Le secrétaire général de l’UDPS, Augustin Kabuya, a justifié ce décalage par des contraintes administratives, notamment l’indisponibilité des services diplomatiques durant le week-end. Il a précisé que la délégation du parti souhaite remettre directement son mémorandum aux autorités de l’ambassade des États-Unis.

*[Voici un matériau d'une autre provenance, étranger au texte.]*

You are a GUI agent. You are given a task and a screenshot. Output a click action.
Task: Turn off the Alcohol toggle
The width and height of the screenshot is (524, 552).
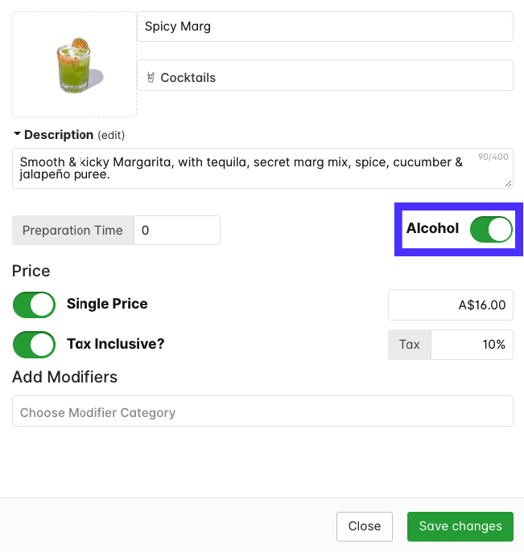coord(491,229)
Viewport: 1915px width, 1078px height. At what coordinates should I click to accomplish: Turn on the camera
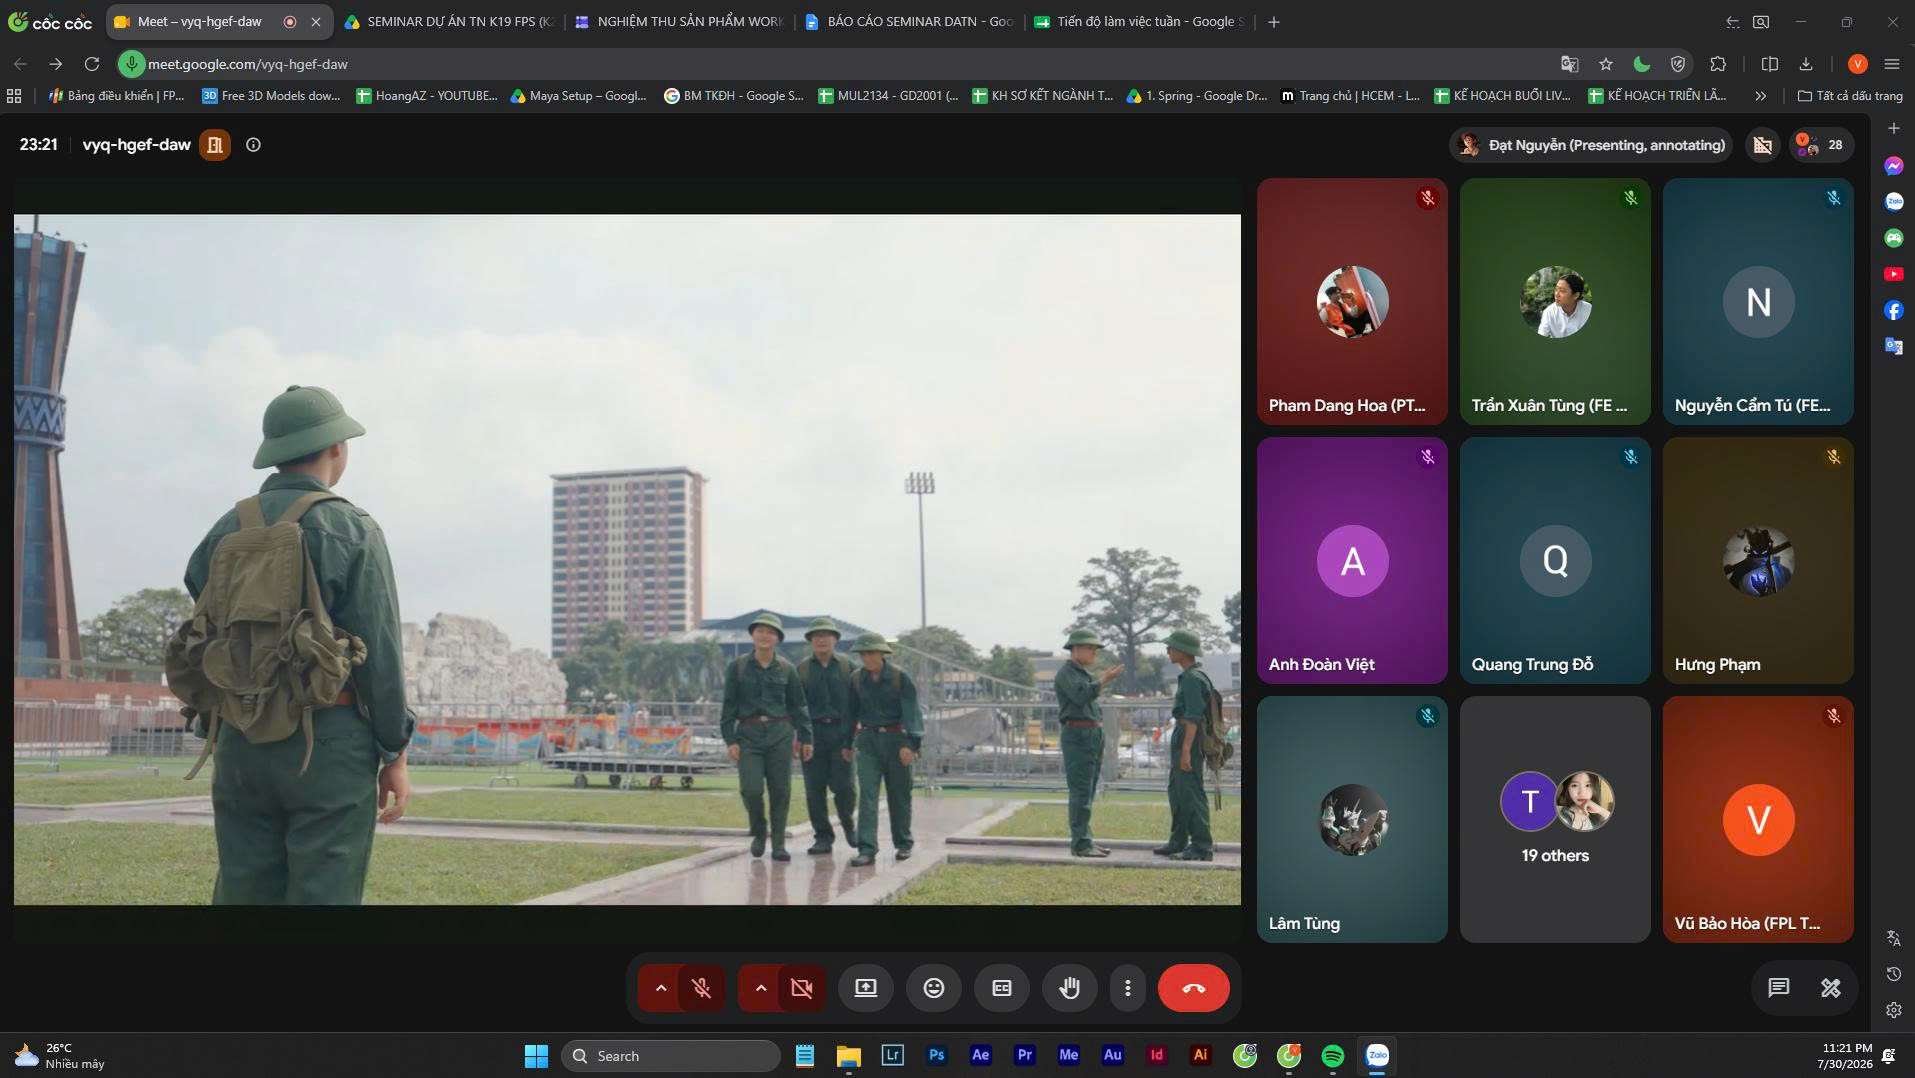[802, 988]
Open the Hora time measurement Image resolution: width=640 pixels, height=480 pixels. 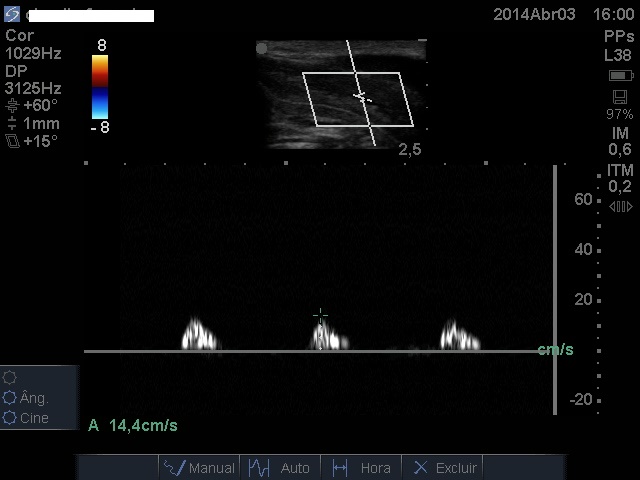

Cette initiative s’inscrit dans un contexte marqué par les récentes sanctions prises par l’Office of Foreign Assets Control (OFAC), rattaché au département du Trésor américain, contre l’ancien président Joseph Kabila. Les autorités américaines l’accusent de liens présumés avec des groupes armés actifs dans l’est de la République démocratique du Congo.
Parmi ces groupes figurent le M23 et l’Alliance du fleuve Congo (AFC), présents dans les provinces du Nord-Kivu et du Sud-Kivu. Washington affirme que ces mouvements contrôlent plusieurs zones stratégiques avec des soutiens extérieurs, dans un contexte sécuritaire toujours instable.
Augustin Kabuya a déclaré que cette marche vise à exprimer le soutien d’une partie de la population congolaise à l’action diplomatique américaine et à la politique de l’administration de Donald Trump dans la région des Grands Lacs.
Les organisateurs ont invité les manifestants à s’habiller en blanc, couleur symbolisant la paix.
Enfin, le secrétaire général de l’UDPS a affirmé que la présence du pouvoir à Kinshasa reflète, selon lui, la solidité de l’autorité de l’État sous la présidence de Félix Tshisekedi.